**DIRECTIONS FOR THIS TASK:** Every entry below is to be copied exactly, with nothing omitted.

════════════════

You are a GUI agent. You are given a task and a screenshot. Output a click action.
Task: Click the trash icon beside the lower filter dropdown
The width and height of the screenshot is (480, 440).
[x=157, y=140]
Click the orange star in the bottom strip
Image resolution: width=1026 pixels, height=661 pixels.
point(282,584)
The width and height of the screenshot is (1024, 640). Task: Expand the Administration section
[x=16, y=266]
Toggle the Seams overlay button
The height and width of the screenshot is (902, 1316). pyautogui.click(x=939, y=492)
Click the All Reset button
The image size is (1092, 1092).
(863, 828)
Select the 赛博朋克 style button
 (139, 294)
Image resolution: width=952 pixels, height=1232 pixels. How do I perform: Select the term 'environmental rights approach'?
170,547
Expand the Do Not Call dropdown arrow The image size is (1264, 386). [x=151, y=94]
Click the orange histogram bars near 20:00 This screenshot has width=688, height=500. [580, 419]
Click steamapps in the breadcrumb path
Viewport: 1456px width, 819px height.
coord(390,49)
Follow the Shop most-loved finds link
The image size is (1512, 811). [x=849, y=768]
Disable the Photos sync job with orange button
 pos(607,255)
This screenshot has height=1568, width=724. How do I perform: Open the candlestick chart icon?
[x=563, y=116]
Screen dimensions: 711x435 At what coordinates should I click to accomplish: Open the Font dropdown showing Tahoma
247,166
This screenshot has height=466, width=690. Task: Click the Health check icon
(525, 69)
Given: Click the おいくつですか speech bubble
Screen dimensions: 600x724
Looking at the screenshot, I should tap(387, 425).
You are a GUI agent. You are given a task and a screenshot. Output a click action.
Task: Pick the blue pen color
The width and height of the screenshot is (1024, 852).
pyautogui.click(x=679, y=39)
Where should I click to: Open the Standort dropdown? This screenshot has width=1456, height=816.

════════════════

**ANSWER BELOW:**
You are a GUI agent. You are given a task and a screenshot. Output a click action.
Task: Click the trash icon beside the lower filter dropdown
The width and height of the screenshot is (480, 440).
[x=157, y=140]
Click the orange star in the bottom strip
Image resolution: width=1026 pixels, height=661 pixels.
point(282,584)
The width and height of the screenshot is (1024, 640). Task: Expand the Administration section
[x=16, y=266]
Toggle the Seams overlay button
The height and width of the screenshot is (902, 1316). pyautogui.click(x=939, y=492)
Click the All Reset button
The image size is (1092, 1092).
(863, 828)
Select the 赛博朋克 style button
 (139, 294)
Image resolution: width=952 pixels, height=1232 pixels. How do I perform: Select the term 'environmental rights approach'?
170,547
Expand the Do Not Call dropdown arrow The image size is (1264, 386). [x=151, y=94]
Click the orange histogram bars near 20:00 This screenshot has width=688, height=500. [580, 419]
Click steamapps in the breadcrumb path
Viewport: 1456px width, 819px height.
coord(390,49)
Follow the Shop most-loved finds link
The image size is (1512, 811). [x=849, y=768]
Disable the Photos sync job with orange button
 pos(607,255)
This screenshot has height=1568, width=724. How do I perform: Open the candlestick chart icon?
[x=563, y=116]
Screen dimensions: 711x435 At what coordinates should I click to accomplish: Open the Font dropdown showing Tahoma
247,166
This screenshot has height=466, width=690. Task: Click the Health check icon
(525, 69)
Given: Click the おいくつですか speech bubble
Screen dimensions: 600x724
Looking at the screenshot, I should tap(387, 425).
You are a GUI agent. You are given a task and a screenshot. Output a click action.
Task: Pick the blue pen color
The width and height of the screenshot is (1024, 852).
pyautogui.click(x=679, y=39)
Where should I click to: Open the Standort dropdown? This screenshot has width=1456, height=816.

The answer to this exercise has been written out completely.